Some of my first and greatest memories of Shakespeare were of “A Midsummer Night’s Dream” at the Goodman Theater in Chicago. I was a youthful theatergoer — maybe 11 or 12 — and too young to be intimidated by the alleged inaccessibility of Shakespeare’s works.
As the theatrical smoke trickled off the stage and into my nostrils and Titania’s fairies rested snugly in their leaf hammocks, I was transported to a dreamlike wonderland — a world where fairy tale meets lovers’ tale and where mortal meets magical. It was at this moment that I realized Shakespeare wasn’t always given a fair shake.
Like many of the Bard’s masterpieces, “A Midsummer Night’s Dream” doesn’t require a doctorate in English literature to make it amazing. It does require a playful disposition, a willingness to jump into a realm of humor and heartache, and a readiness to believe that all the world truly is a stage on which we will likely recognize ourselves and all those around us.
The adult company of StageDoor Theater in Conifer is preparing to transport our mountain community to the same magical place with their upcoming production. Opening on June 10, “A Midsummer Night’s Dream” will be the first main-stage production of Shakespeare at StageDoor. The show is directed by Jay Louden, a professor of theater at Metropolitan State College of Denver. Louden, like me, never bought into the myth that Shakespeare is intimidating, and tailors his productions to accentuate the accessibility of the work.
“We’re doing the show in a contemporary style,” Louden says. “The language is all the same, but we have some modern-day references. Theseus, for example is similar to Bill Gates — a software tycoon taking over a smaller company. Lysander and Hermia are a little bit edgy and alternative in our interpretation.”
The cast is a nice mix of StageDoor veterans and newcomers to our mountain theatrical scene. A slew of students followed Louden up the hill to audition, and at least 10 of the cast and crew are twenty-somethings from Metro State. The full cast is 21 members strong and captures the youthful exuberance that Shakespeare intended for the show’s lovers and sprites.
Enjoyment of Shakespeare is as much about the visual and aural experience as it is the intellectual interpretation. StageDoor’s production is filled with wonders for the eyes and ears. The sets were created with landscaping materials such as hemp cloth and corrugated greenhouse roofing fashioned to do double duty as the show’s verdant forest and royal palace.

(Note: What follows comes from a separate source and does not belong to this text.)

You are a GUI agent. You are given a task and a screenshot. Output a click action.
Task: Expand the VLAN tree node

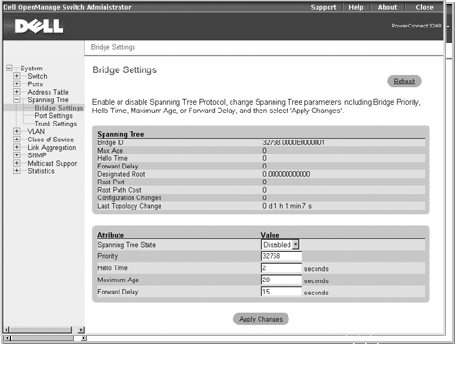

In addition to his acting and directing credits, Louden is certified by the National Society of Fight Choreographers and has choreographed an intricate lovers’ quarrel in Act Two.
“This is very physical show,” Louden says. “We have to communicate the ideas of the play with the action as well as the text. Even if audiences don’t understand every word that’s being said, the physicality of the production allows the messages to be conveyed.”
Louden’s interpretation demonstrates that Shakespeare can be enjoyed on many levels. Be it pageantry and hilarity in the romps of the spellstruck tinker-turned-donkey or a deeper examination of the trials of human love and mortality, “A Midsummer Night’s Dream” is the perfect inaugural Shakespearean production at StageDoor. Don’t miss it — it will be the best dream you have all summer, midsummer or otherwise.
“A Midsummer Night’s Dream”
Presented by StageDoor Theatre, 25797 Conifer Road in Conifer
June 10-25; Fridays and Saturdays at 7:30 p.m., Sunday matinees at 2 p.m.
Tickets: adults, $14; students and seniors, $10.